* **HOW TO COMPLETE THIS TASK**
Copy each line of the listing where the word "computer" can be found.

* **INPUT DATA**
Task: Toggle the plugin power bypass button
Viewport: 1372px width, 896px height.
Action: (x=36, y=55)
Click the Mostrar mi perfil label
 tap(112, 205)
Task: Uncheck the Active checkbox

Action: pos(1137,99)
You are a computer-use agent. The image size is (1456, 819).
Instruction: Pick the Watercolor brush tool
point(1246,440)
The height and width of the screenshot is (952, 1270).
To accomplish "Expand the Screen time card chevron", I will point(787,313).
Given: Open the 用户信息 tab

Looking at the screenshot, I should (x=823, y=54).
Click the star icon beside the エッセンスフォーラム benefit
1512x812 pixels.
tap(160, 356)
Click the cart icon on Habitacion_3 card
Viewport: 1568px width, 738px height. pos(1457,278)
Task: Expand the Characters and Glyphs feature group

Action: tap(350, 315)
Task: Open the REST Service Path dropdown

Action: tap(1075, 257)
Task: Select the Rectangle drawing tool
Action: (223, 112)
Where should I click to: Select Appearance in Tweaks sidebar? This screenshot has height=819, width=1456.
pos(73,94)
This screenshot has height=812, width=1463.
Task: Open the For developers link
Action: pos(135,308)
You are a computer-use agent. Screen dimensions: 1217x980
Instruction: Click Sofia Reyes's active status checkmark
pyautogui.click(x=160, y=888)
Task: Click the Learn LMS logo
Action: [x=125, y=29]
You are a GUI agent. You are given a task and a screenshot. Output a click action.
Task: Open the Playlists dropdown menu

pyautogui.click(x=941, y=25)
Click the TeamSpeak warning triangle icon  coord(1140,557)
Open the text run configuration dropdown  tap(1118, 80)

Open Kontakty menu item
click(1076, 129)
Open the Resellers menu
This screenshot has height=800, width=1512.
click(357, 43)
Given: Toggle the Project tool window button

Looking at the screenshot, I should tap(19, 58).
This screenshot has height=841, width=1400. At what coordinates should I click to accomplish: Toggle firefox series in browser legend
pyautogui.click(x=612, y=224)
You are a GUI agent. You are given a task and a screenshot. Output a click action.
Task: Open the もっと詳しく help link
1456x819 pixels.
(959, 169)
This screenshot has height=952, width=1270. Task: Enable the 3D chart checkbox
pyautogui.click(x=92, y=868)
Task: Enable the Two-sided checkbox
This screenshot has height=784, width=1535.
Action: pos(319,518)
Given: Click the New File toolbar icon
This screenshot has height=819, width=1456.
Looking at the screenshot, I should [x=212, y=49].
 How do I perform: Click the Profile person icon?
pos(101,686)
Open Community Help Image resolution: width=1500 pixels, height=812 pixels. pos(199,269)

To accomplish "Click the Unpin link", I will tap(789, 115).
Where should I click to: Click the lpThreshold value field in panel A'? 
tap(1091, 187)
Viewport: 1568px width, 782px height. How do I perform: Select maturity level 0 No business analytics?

* **ANSWER TO THIS PROBLEM**
You are a computer-use agent. The image size is (1456, 819).
You are a computer-use agent. Screen dimensions: 1217x980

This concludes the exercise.